• To do
After finding "View the 26 replies count" in a line below, print that line and the rest of the lines exactly, leaving out all pictures.
****************
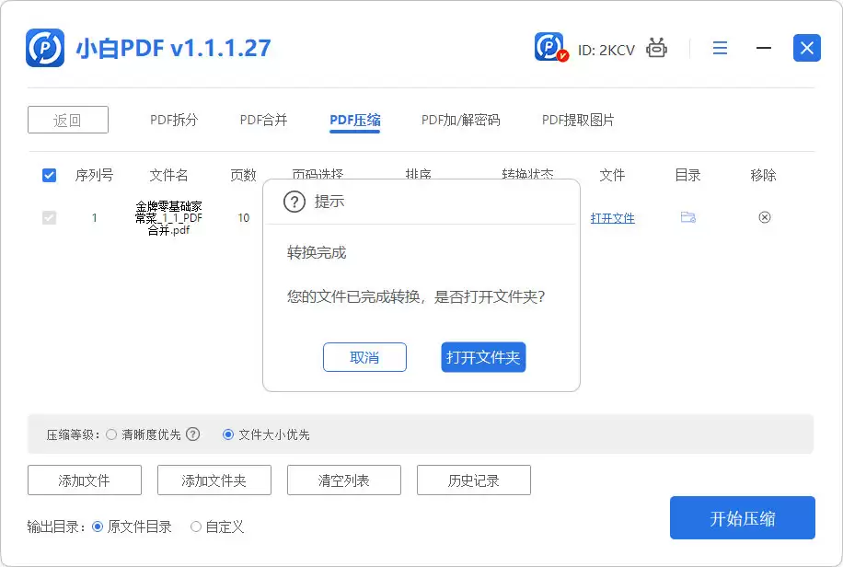Open the hamburger menu icon
Viewport: 843px width, 567px height.
click(721, 48)
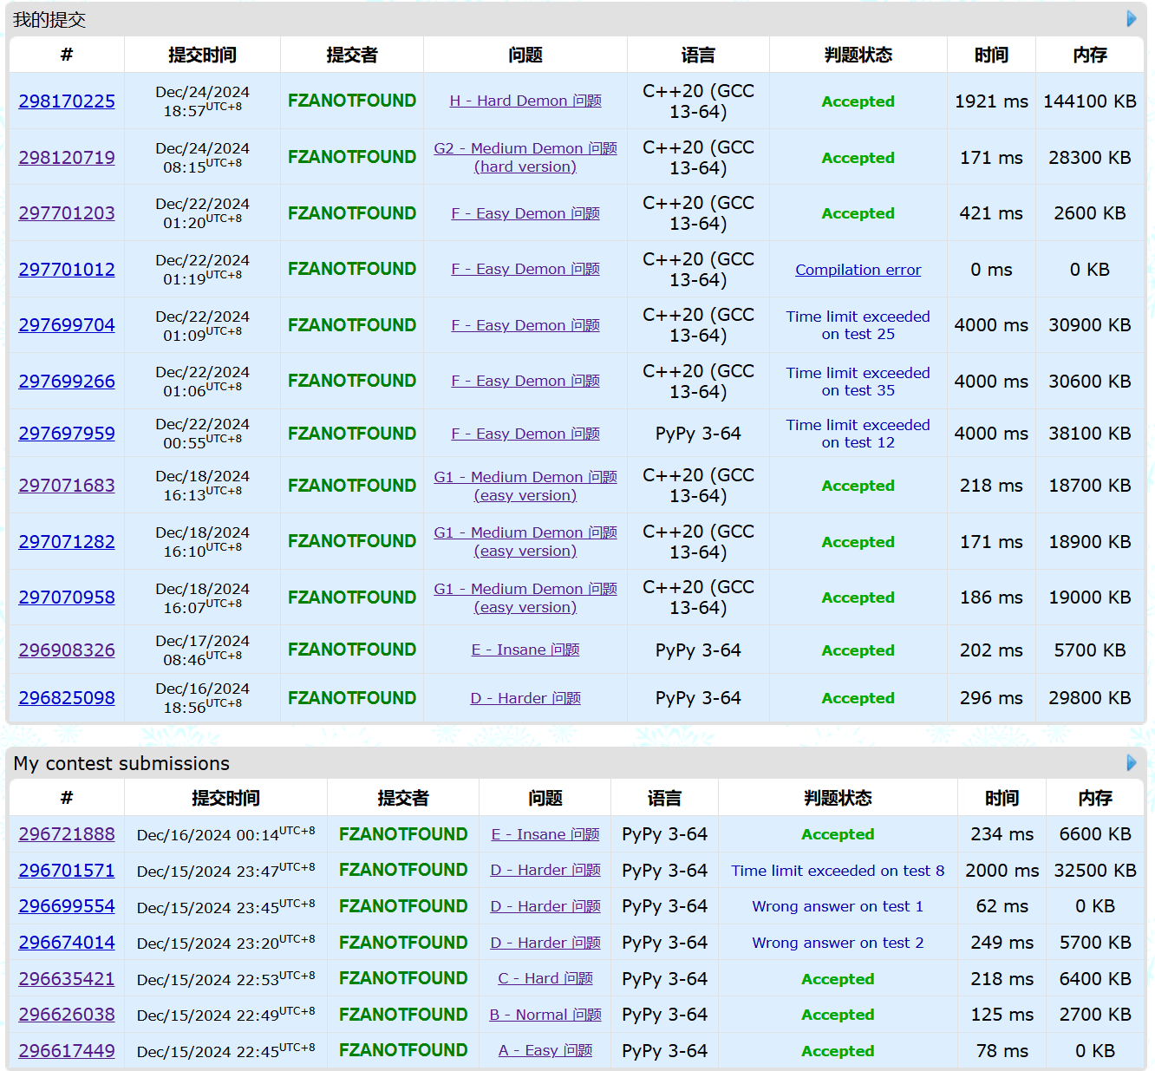Open the G1 - Medium Demon (easy version) problem
This screenshot has height=1071, width=1155.
pyautogui.click(x=525, y=486)

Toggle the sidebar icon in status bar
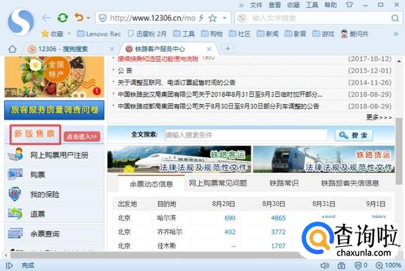coord(9,265)
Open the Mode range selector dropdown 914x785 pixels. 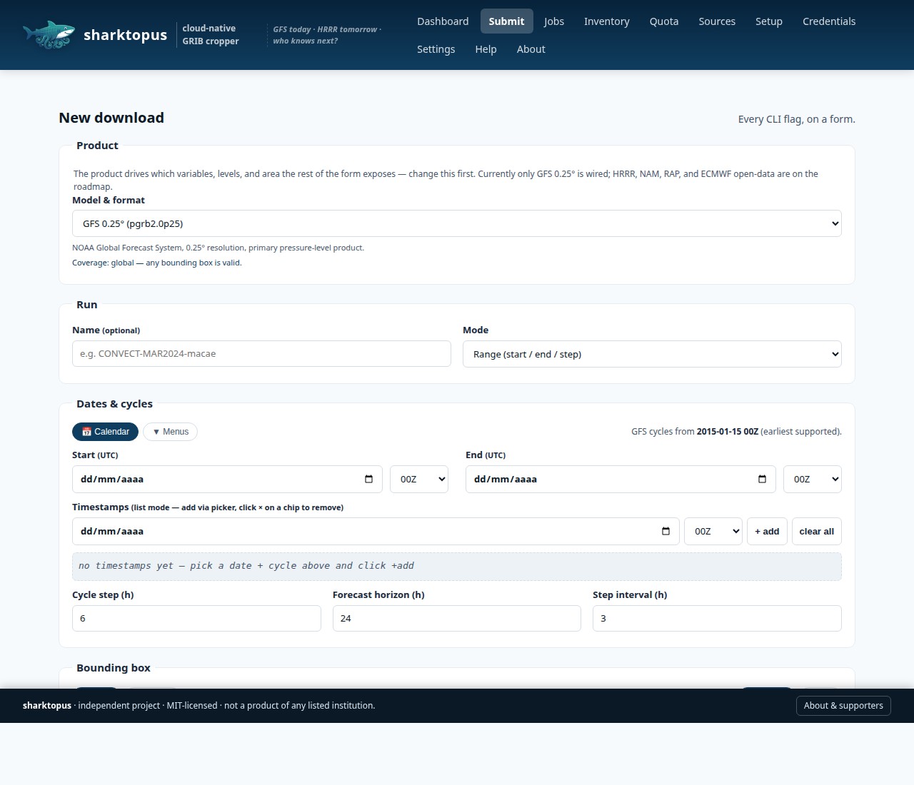(x=651, y=355)
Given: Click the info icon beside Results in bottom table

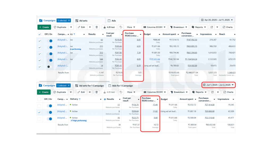Looking at the screenshot, I should (x=105, y=99).
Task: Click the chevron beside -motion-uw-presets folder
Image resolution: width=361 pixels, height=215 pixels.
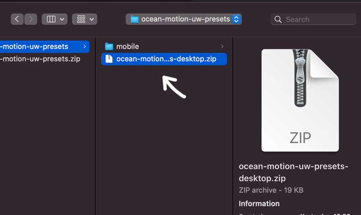Action: pyautogui.click(x=84, y=46)
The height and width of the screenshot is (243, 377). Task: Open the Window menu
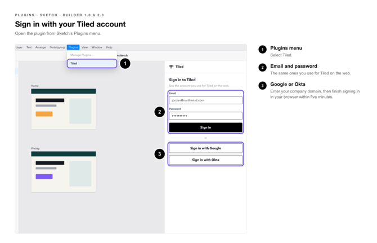tap(97, 47)

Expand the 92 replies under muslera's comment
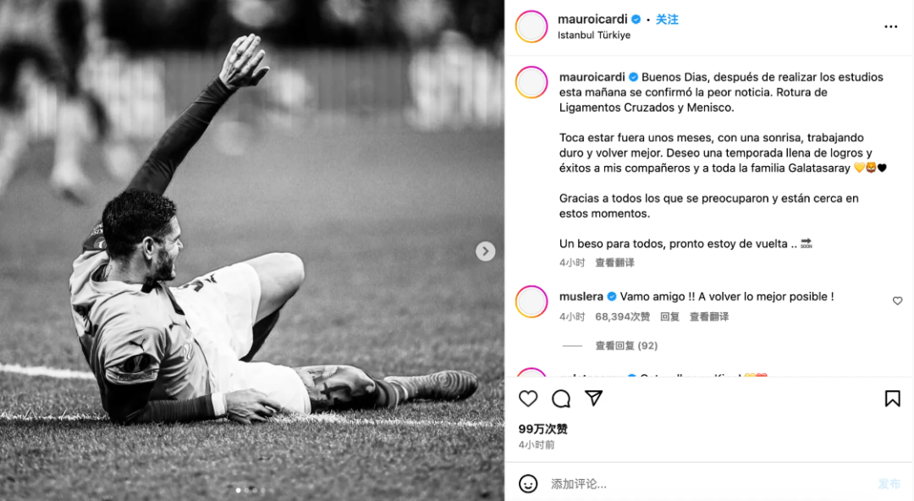click(x=626, y=346)
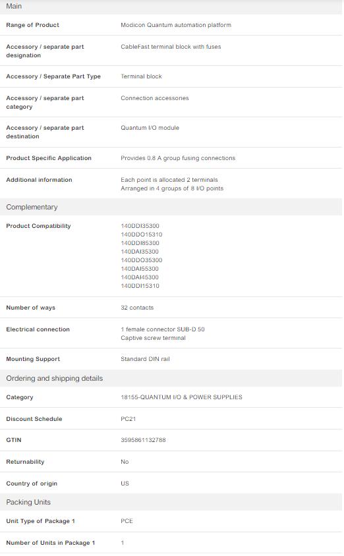
Task: Click Modicon Quantum automation platform text
Action: 176,25
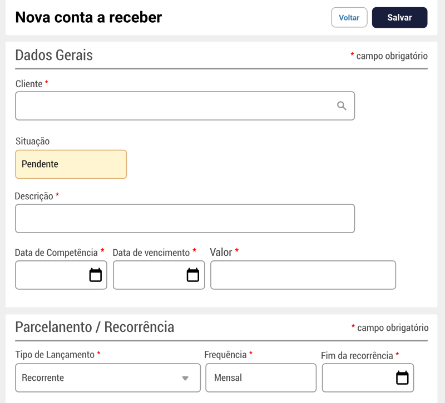The image size is (445, 403).
Task: Click the calendar icon for recurrence end date
Action: coord(403,377)
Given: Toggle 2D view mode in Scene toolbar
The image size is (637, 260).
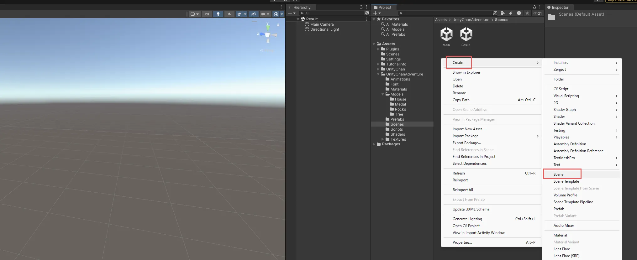Looking at the screenshot, I should pos(207,14).
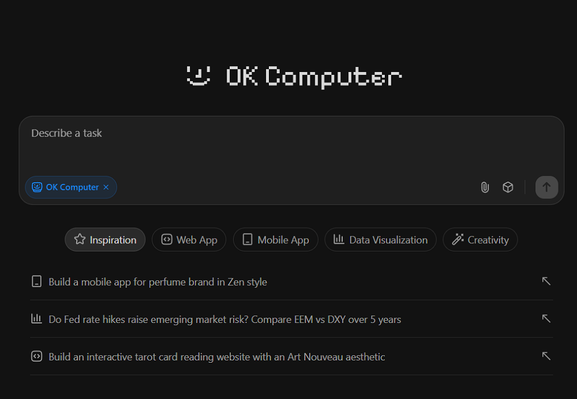Select the Inspiration category tab
Screen dimensions: 577x399
point(105,240)
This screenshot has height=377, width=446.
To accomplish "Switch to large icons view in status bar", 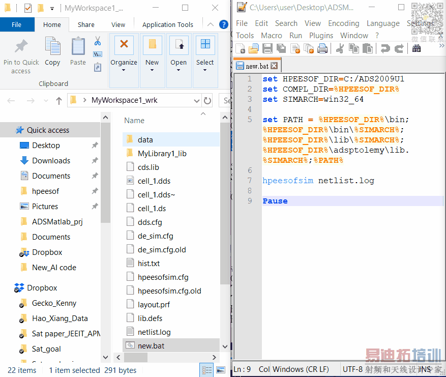I will (221, 370).
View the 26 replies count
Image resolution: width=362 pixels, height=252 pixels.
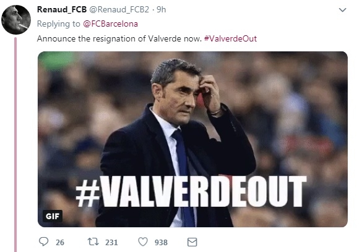60,242
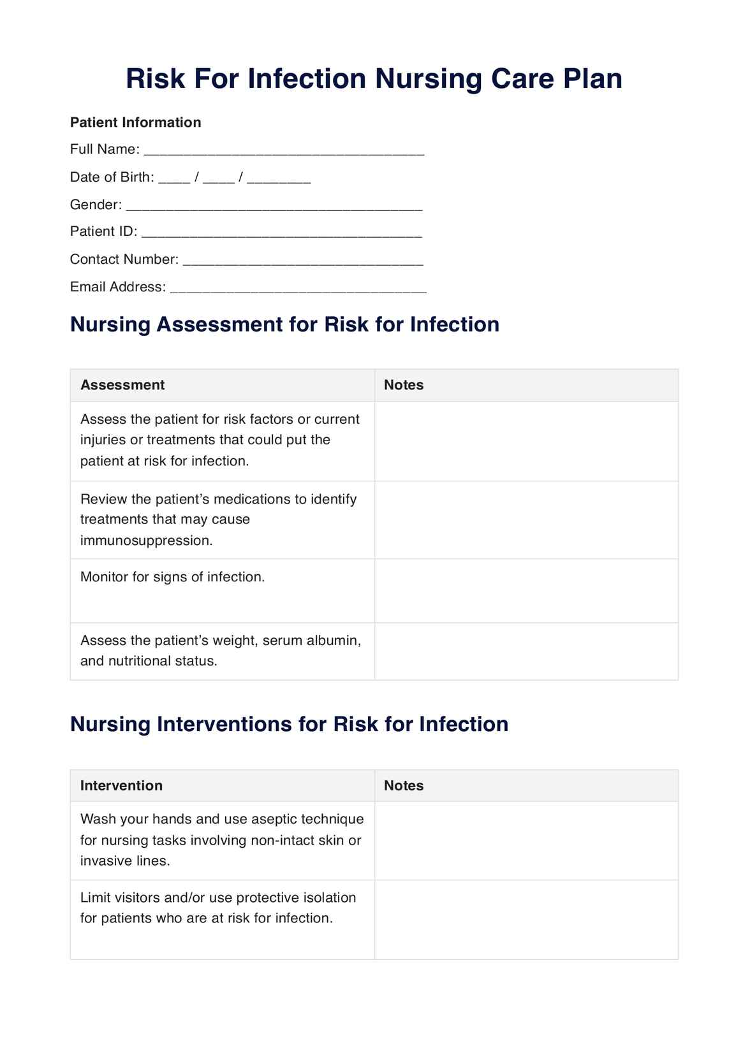Screen dimensions: 750x1039
Task: Click the Intervention column header
Action: pos(121,785)
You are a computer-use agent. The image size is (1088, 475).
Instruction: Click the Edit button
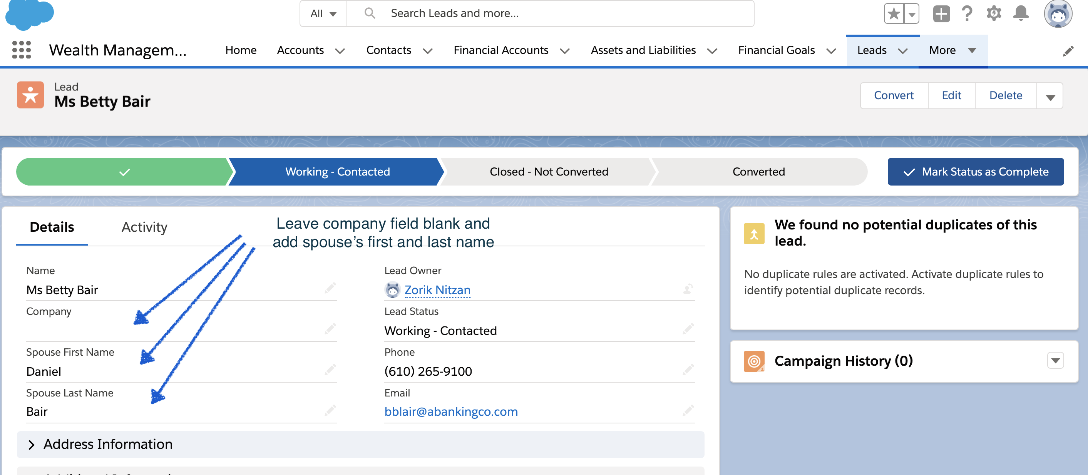click(x=951, y=95)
****************
• Result for this task
View the 26 replies count
Image resolution: width=362 pixels, height=252 pixels.
60,242
Screen dimensions: 750x1039
Task: Click the Intervention column header
Action: pos(121,785)
You are a computer-use agent. The image size is (1088, 475).
Instruction: Click the Edit button
click(x=951, y=95)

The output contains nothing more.